Chaque année, 23 millions d’enfants dans le monde n’ont pas accès aux vaccinations infantiles indispensables notamment contre la diphtérie, le tétanos et la coqueluche, souligne l’Organisation mondiale pour la Santé qui organise la semaine mondiale de la vaccination du 24 au 30 avril. Pour Médecins Sans Frontières, l’un des freins à la vaccination dans les régions chaudes de la planète tient à la nécessité de maintenir constamment la chaîne du froid pour conserver les vaccins entre 2 et 8 degrés jusqu’à l’injection.
« Pour les campagnes vaccinales que nous menons sur le terrain jusque dans les villages les plus reculés, nous devons transporter en très peu de temps des milliers de flacons de vaccins dans des glacières, avec des accumulateurs de froid congelés au préalable. C’est une logistique assez compliquée vu les contextes dans lesquels nous intervenons », explique Julien Potet, en charge des vaccins au sein de la Campagne d’accès aux médicaments essentiels de Médecins Sans Frontières.
Efficacité conservée jusqu'à 40°
Pourtant, il serait possible de réduire ces contraintes logistiques. MSF a mené une étude au Tchad sur un vaccin contre le tétanos développé par un industriel indien. La moitié des femmes ont reçu le vaccin rigoureusement maintenu au froid tandis que les autres ont reçu un vaccin conservé pendant 30 jours à température ambiante jusqu’à 40°C. La protection contre le tétanos s’est avérée identique chez toutes ces femmes, l’efficacité du vaccin n’a pas varié avec les conditions de température de conservation.
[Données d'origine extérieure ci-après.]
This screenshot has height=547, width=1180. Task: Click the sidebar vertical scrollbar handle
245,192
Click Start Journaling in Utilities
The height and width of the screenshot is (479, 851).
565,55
Ecoutez Julien Potet, en charge des vaccins au sein de la Campagne d’accès aux médicaments essentiels de MSF : « Le concept derrière tout ça, c’est la chaîne de température contrôlée. Il s'agit de pouvoir se passer de la chaîne du froid pour la dernière étape de transport du vaccin jusque dans les villages isolés. »
1 seul vaccin autorisé hors chaîne du froid
Mais les humanitaires ne peuvent pas décider d’eux-mêmes d’assouplir cette dernière étape de la chaîne du froid si contraignante sur le plan logistique. Il faut que des études soient menées pour vérifier que la sécurité et l’efficacité de la vaccination restent inchangées et les agences réglementaires doivent autoriser vaccin par vaccin cette utilisation en conditions de chaîne de température contrôlée. Pour le moment, seul le vaccin MenAfriVac utilisé contre la méningite A en Afrique a obtenu en novembre 2012 le feu vert de l’OMS pour être utilisé après exposition jusqu’à 40° pendant 4 jours. Mais MSF a déjà dressé une liste prioritaire d’autres vaccins dont il serait important de tester rapidement la thermostabilité.
Ecoutez Julien Potet : « Les priorités, ce sont tous ces vaccins qui sont utilisés dans des stratégies mobiles, en campagne : les vaccins contre le choléra, contre la rougeole ou encore ceux contre la fièvre jaune. »
MSF en appelle aux industriels
MSF appelle donc les entreprises pharmaceutiques à s’investir davantage en faveur des vaccins thermostables en publiant les données dont elles disposeraient déjà, en prenant part à des études telles que celle menée au Tchad sur le vaccin antitétanique et en déposant auprès des instances réglementaires des demandes d’autorisation d’utilisation en dehors de la chaîne du froid. « Les choses évoluent tout doucement. L’OMS sensibilise les industriels à l’importance de plus de flexibilité dans la chaîne du froid. Certains y sont sensibles, les fabricants indiens par exemple mais les grands producteurs de vaccins des pays riches, Sanofi Pasteur en France par exemple, restent assez réticents », regrette Julien Potet.
Ecoutez Julien Potet : « GSK vient de signer un accord avec la fondation Gates pour stabiliser son candidat-vaccin contre le paludisme dont le développement est presque fini. A terme, il faudrait que l’objectif d’utilisation en dehors de la chaîne du froid intervienne plus tôt dans le processus. »
L’objectif des ONG est en effet de parvenir à intégrer cette notion de thermostabilité dès la conception des vaccins. D’autant plus lorsqu’il s’agit de candidats-vaccins contre des pathologies qui ravagent tout particulièrement les régions chaudes de la planète comme le paludisme ou le Sida.